Arizona Colt Returns (Arizona si scatenò... e li fece fuori tutti), also known as Arizona is a 1970 Spaghetti Western film directed by Sergio Martino and starring Anthony Steffen. The feature film debut of Martino after a series of documentary films, it is the sequel of Arizona Colt, with Steffen replacing Giuliano Gemma in the title role and with only Roberto Camardiel reprising his role from the previous film.

== Synopsis ==
Famed gunman Arizona Colt is living in near-isolation with his friend Double Whiskey. After learning that he has a bounty on his head he decides to go back to town and square things up.

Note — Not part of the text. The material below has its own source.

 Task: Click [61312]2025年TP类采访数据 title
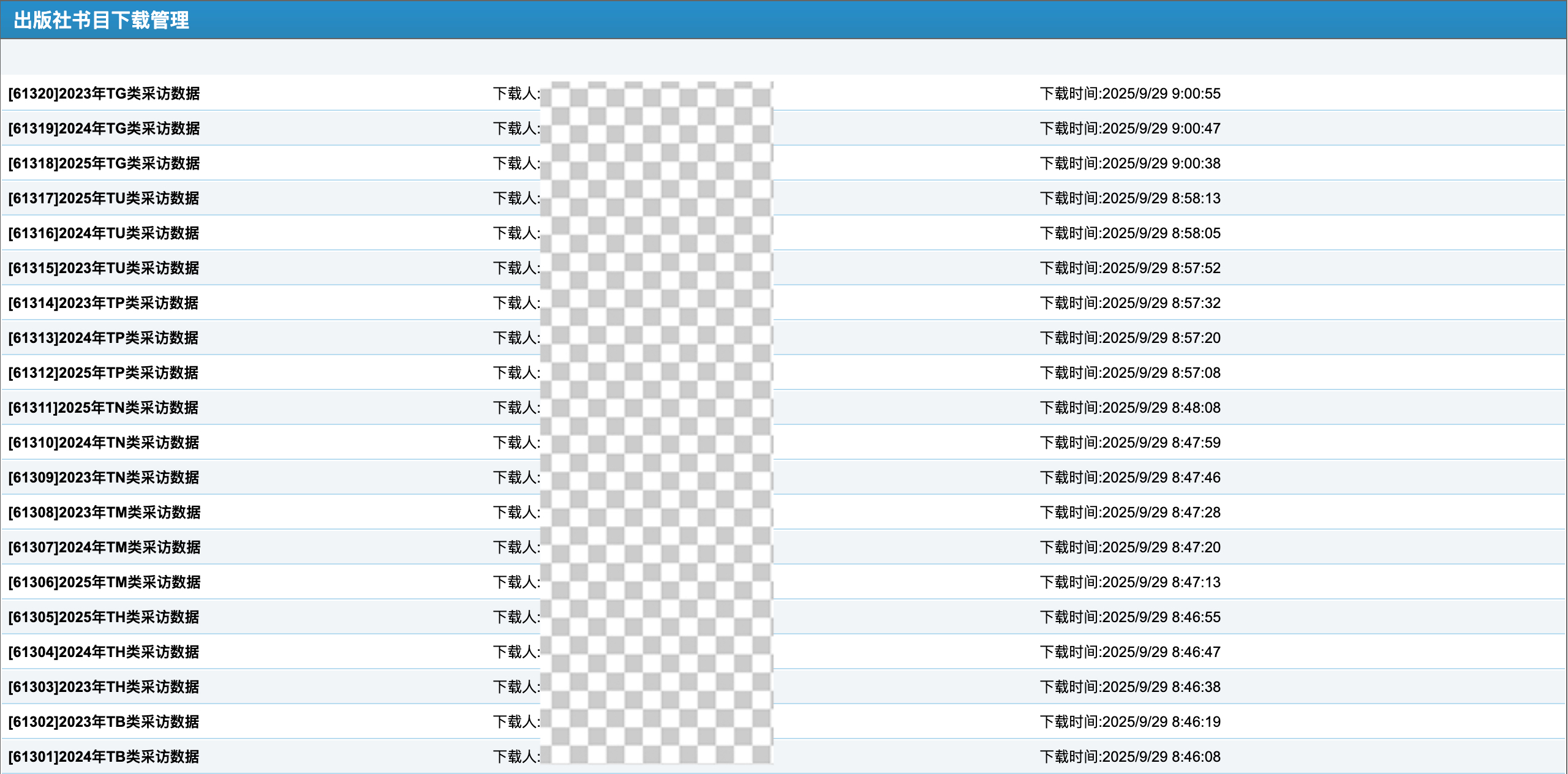pos(104,373)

Shortly after faking his own death, Arizona is subsequently asked by the wealthy landlord Moreno to rescue his daughter from the grips of Arizona's old enemy, Keene, who was also responsible for framing Arizona and setting him up for the bounty in the first place. Arizona refuses at first, thinking to settle down with the beautiful bartender Sheena. But after his friend Double Whiskey is captured by Keene, Arizona decides to face the challenge. Nevertheless, certain complications make his mission far more dangerous than expected.

==Release==
Arizona Colt Returns was released in 1970.